Problem details: Retype, word for word, every line of the records below starting at the one that contains "Blog (337, 939)" and ending at the one that contains "Continue shopping (848, 380)"; include both of those lines and nothing more.
--- START ---
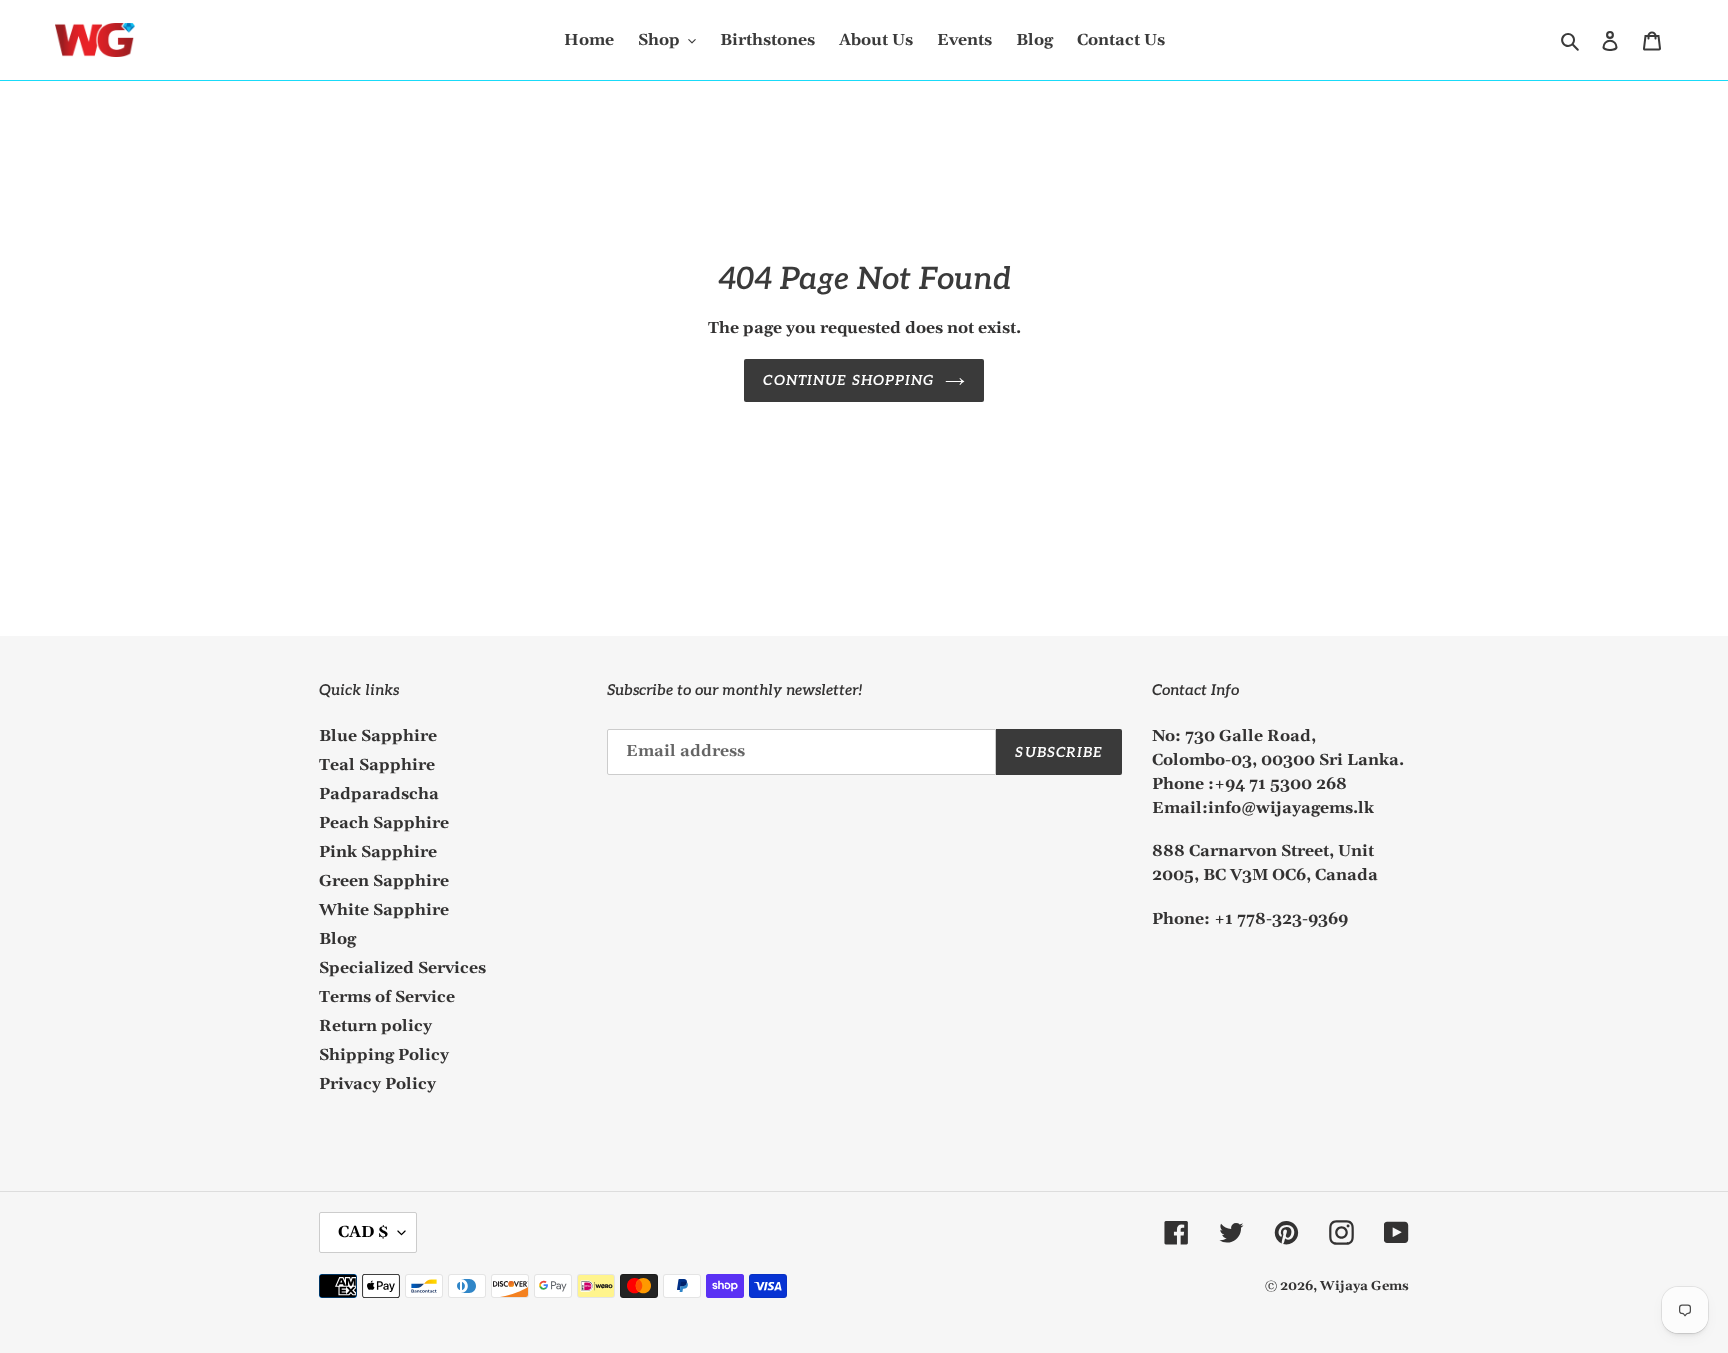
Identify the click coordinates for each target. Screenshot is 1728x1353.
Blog (337, 939)
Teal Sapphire (377, 765)
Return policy (375, 1026)
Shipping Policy (384, 1055)
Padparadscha (379, 794)
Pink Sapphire (378, 852)
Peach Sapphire (384, 823)
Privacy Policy (377, 1084)
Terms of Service (387, 997)
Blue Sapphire (378, 736)
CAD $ (363, 1232)
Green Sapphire (384, 881)
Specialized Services (402, 968)
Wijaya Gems (1364, 1286)
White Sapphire (384, 910)
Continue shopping (848, 380)
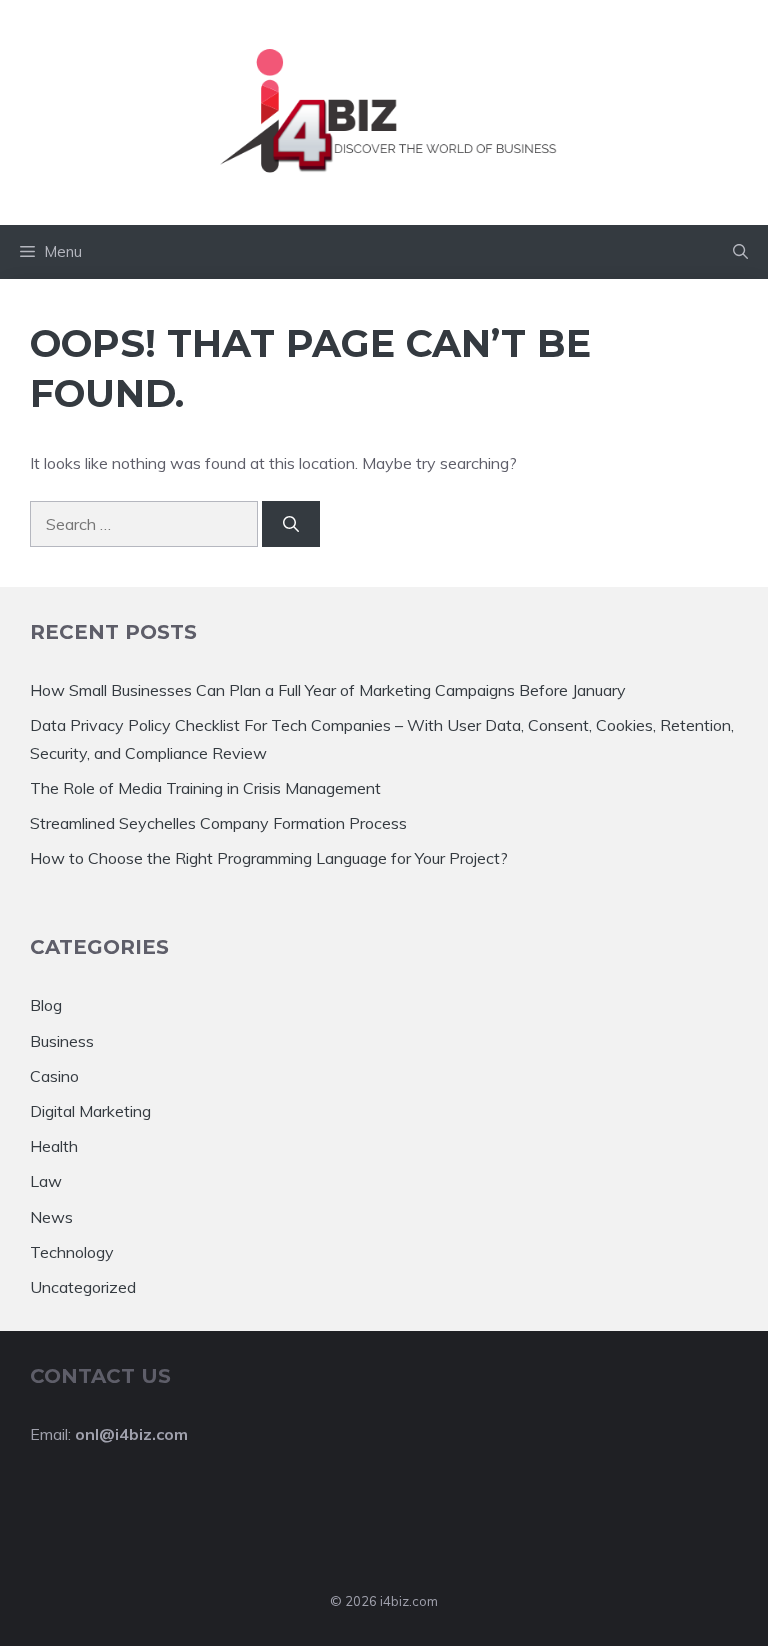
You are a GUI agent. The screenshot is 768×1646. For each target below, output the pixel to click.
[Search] (291, 524)
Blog (46, 1005)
--- END ---
Solution to this task:
Blog (337, 939)
Teal Sapphire (377, 765)
Return policy (375, 1026)
Shipping Policy (384, 1055)
Padparadscha (379, 794)
Pink Sapphire (378, 852)
Peach Sapphire (384, 823)
Privacy Policy (377, 1084)
Terms of Service (387, 997)
Blue Sapphire (378, 736)
CAD $ (363, 1232)
Green Sapphire (384, 881)
Specialized Services (402, 968)
Wijaya Gems (1364, 1286)
White Sapphire (384, 910)
Continue shopping (848, 380)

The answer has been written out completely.